▶ [What this task involves]
Edit the rows in the stretch from "Machine Learning (418, 344)" through the end of the rows, changing "Sponsored" to "Featured" and keeping everything else the same. Give back only those lines, without the pictures.
━━ Records for this exercise ━━
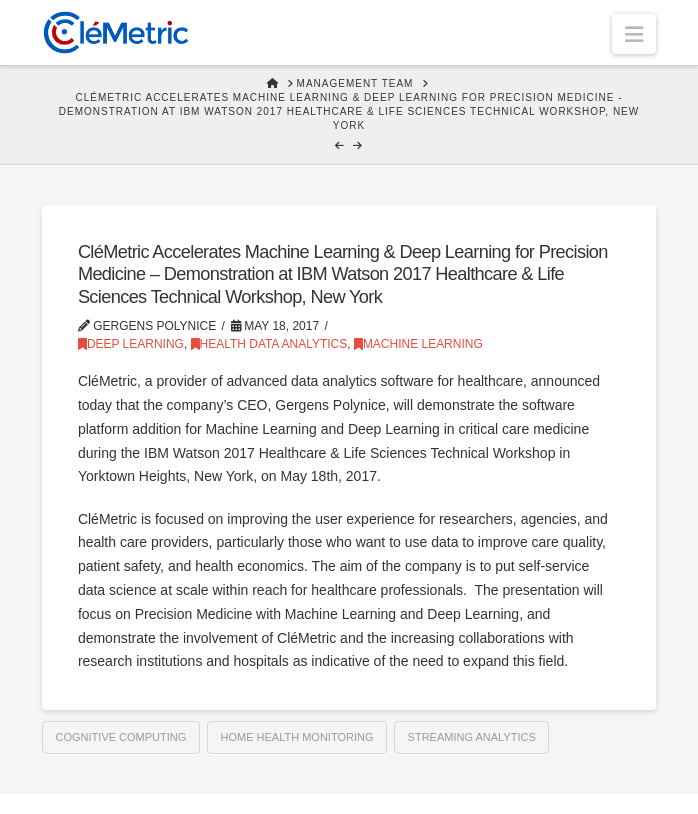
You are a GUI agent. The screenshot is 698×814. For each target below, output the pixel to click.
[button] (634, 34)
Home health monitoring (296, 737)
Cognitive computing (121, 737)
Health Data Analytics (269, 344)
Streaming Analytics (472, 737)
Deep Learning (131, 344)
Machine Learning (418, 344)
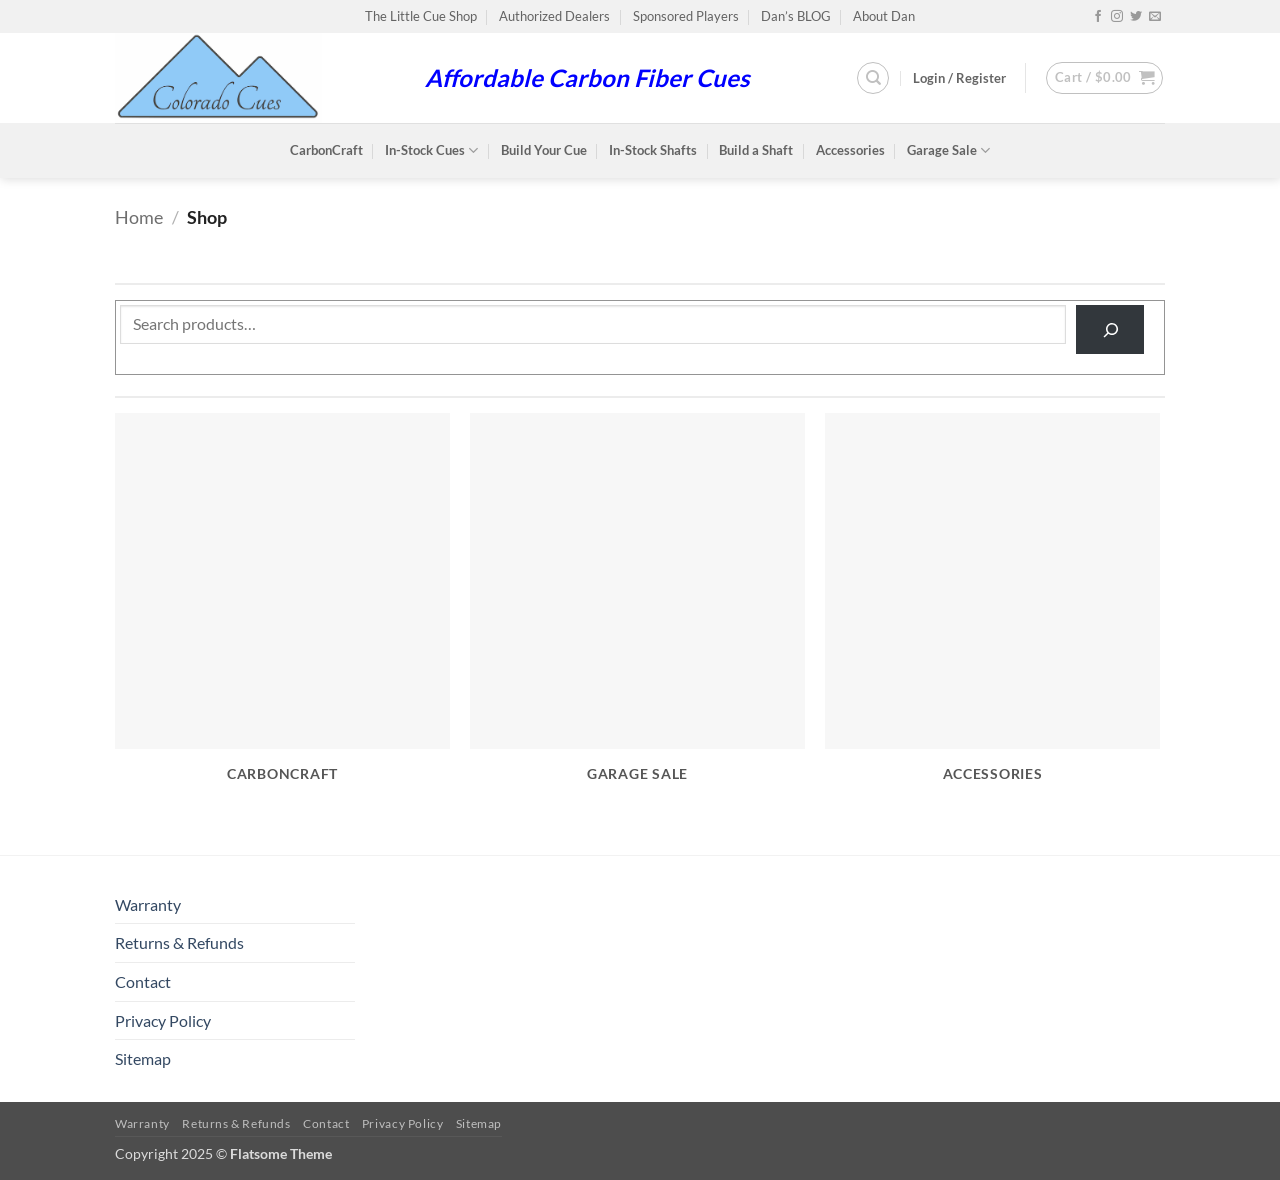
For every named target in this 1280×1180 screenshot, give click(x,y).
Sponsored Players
━━━
▶ [Expected answer]
Machine Learning (418, 344)
For every named target in this 1280×1180 screenshot, give click(x,y).
Featured Players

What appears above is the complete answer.